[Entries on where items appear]
<<<<

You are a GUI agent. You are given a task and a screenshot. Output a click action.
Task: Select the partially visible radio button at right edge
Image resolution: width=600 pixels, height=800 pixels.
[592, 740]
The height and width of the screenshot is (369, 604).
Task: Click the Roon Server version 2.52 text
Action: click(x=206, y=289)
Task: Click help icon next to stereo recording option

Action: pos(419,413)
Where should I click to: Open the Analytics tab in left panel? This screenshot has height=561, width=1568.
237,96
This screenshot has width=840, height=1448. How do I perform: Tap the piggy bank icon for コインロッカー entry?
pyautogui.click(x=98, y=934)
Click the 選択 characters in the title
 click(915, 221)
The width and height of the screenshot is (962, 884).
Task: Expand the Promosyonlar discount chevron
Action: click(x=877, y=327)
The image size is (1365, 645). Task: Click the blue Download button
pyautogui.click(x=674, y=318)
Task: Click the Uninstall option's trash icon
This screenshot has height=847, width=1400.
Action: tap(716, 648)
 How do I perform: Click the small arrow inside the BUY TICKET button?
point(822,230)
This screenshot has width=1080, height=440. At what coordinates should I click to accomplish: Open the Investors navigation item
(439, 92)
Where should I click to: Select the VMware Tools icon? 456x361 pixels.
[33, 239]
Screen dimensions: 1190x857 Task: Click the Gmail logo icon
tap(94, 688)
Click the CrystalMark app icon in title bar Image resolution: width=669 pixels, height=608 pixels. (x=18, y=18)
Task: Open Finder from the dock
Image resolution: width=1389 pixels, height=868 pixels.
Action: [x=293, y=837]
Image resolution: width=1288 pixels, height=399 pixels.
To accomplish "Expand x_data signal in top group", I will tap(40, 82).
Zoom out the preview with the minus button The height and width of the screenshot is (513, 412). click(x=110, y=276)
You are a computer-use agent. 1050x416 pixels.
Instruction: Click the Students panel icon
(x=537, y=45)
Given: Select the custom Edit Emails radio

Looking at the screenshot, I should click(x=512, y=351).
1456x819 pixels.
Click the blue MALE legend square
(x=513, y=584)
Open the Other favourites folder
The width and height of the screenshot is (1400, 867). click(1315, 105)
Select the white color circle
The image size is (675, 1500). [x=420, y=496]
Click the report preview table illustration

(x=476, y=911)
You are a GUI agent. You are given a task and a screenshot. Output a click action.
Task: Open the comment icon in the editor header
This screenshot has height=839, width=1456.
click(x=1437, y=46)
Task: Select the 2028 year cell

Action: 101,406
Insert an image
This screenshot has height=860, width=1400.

>>>>

Directive. Quote every one of these lines word for word.

Result of the task.
You are a GUI agent. You are given a task and a screenshot. Output a click action.
Task: Select the partially visible radio button at right edge
Image resolution: width=600 pixels, height=800 pixels.
[592, 740]
The height and width of the screenshot is (369, 604).
Task: Click the Roon Server version 2.52 text
Action: click(x=206, y=289)
Task: Click help icon next to stereo recording option

Action: pos(419,413)
Where should I click to: Open the Analytics tab in left panel? This screenshot has height=561, width=1568.
237,96
This screenshot has width=840, height=1448. How do I perform: Tap the piggy bank icon for コインロッカー entry?
pyautogui.click(x=98, y=934)
Click the 選択 characters in the title
 click(915, 221)
The width and height of the screenshot is (962, 884).
Task: Expand the Promosyonlar discount chevron
Action: click(x=877, y=327)
The image size is (1365, 645). Task: Click the blue Download button
pyautogui.click(x=674, y=318)
Task: Click the Uninstall option's trash icon
This screenshot has height=847, width=1400.
Action: tap(716, 648)
 How do I perform: Click the small arrow inside the BUY TICKET button?
point(822,230)
This screenshot has width=1080, height=440. At what coordinates should I click to accomplish: Open the Investors navigation item
(439, 92)
Where should I click to: Select the VMware Tools icon? 456x361 pixels.
[33, 239]
Screen dimensions: 1190x857 Task: Click the Gmail logo icon
tap(94, 688)
Click the CrystalMark app icon in title bar Image resolution: width=669 pixels, height=608 pixels. (x=18, y=18)
Task: Open Finder from the dock
Image resolution: width=1389 pixels, height=868 pixels.
Action: [x=293, y=837]
Image resolution: width=1288 pixels, height=399 pixels.
To accomplish "Expand x_data signal in top group", I will tap(40, 82).
Zoom out the preview with the minus button The height and width of the screenshot is (513, 412). click(x=110, y=276)
You are a computer-use agent. 1050x416 pixels.
Instruction: Click the Students panel icon
(x=537, y=45)
Given: Select the custom Edit Emails radio

Looking at the screenshot, I should click(x=512, y=351).
1456x819 pixels.
Click the blue MALE legend square
(x=513, y=584)
Open the Other favourites folder
The width and height of the screenshot is (1400, 867). click(1315, 105)
Select the white color circle
The image size is (675, 1500). [x=420, y=496]
Click the report preview table illustration

(x=476, y=911)
You are a GUI agent. You are given a task and a screenshot. Output a click action.
Task: Open the comment icon in the editor header
This screenshot has height=839, width=1456.
click(x=1437, y=46)
Task: Select the 2028 year cell

Action: 101,406
Insert an image
This screenshot has height=860, width=1400.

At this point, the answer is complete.